In the film, nearly comatose patients become animated by the music and even engage in dialogue.
Following are some ways music positively impacts the health of seniors and others:
» Decreases anxiety and soothes pain. A 2011 report of cancer patients shows that musical interventions calm patients from operating rooms to family clinics. Dentists and doctors report that patients who listen to mellow music before, during and after surgery and medical procedures report less pain and anxiety and require less sedative medication.
» Reduces stress. A comprehensive review of 400 research papers on music’s neurochemistry found that music reduces stress levels. Listening to and playing music significantly lowers the stress hormone cortisol, which also is known for weight gain.

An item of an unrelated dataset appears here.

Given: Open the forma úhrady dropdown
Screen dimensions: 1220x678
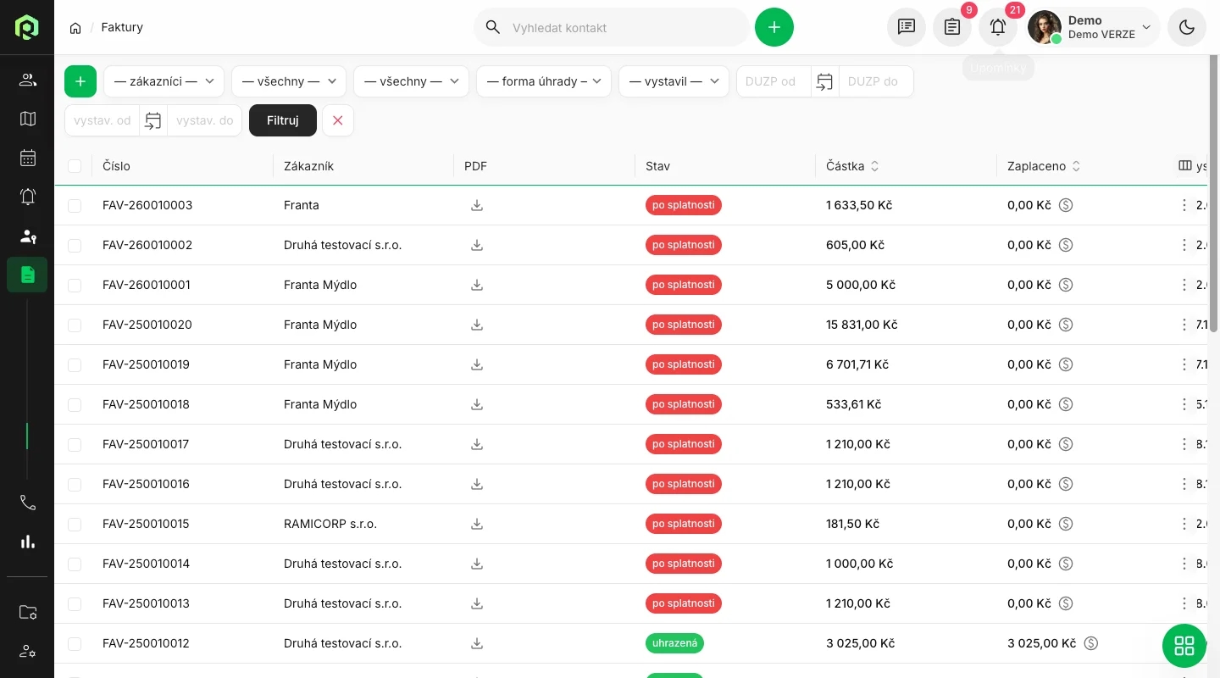Looking at the screenshot, I should [x=543, y=81].
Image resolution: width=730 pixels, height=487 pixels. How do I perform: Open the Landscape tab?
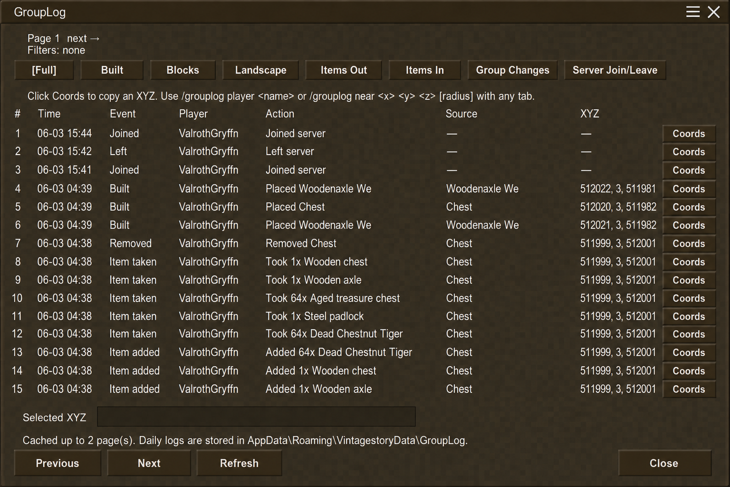click(x=260, y=70)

» Lowers blood pressure and boosts heart health. Listening to joyful music helps blood flow through blood vessels. In a University of Maryland Medical Center study, the diameter of blood vessels expanded by 26 percent when a person listened to happy music and constricted by 6 percent when a person listened to anxiety-triggering music.
» Boosts the immune system. Music is shown to increase helpful antibodies, particularly immunoglobulin A, and supports cells that attack bacteria and germs invading the body.
» Lifts mood and decreases depression. Both singing and listening to music increase endorphins, which boost feelings of happiness and pleasure.
» Aids memory. Listening to music triggers the release of the brain’s neurotransmitter, dopamine, which aids cognition, voluntary movement, working memory and sleep. Stanford University researchers conducted brain scans that showed classical music helps the mind sharpen focus and sort information. Spontaneous singing along to music engages the brain’s prefrontal cortex that is responsible for creative thoughts.
» Assists the aging brain. A 2011 study in the journal Neuropsychology reports that University of Kansas Medical Center researchers discovered people with the most musical training in their lives exhibited the best mental sharpness and scored higher on brain function tests.
“People respond differently to music, so to garner its positive effects, they should listen to music they like,” said Tina Kreider, owner of Right at Home of Santa Barbara. “Whether it’s classical, country, ragtime or rock-‘n’-roll, music can help aging loved ones recover from illness or injury, improve their mood and recall past events. The benefits to the elderly are as numerous as the types of music!”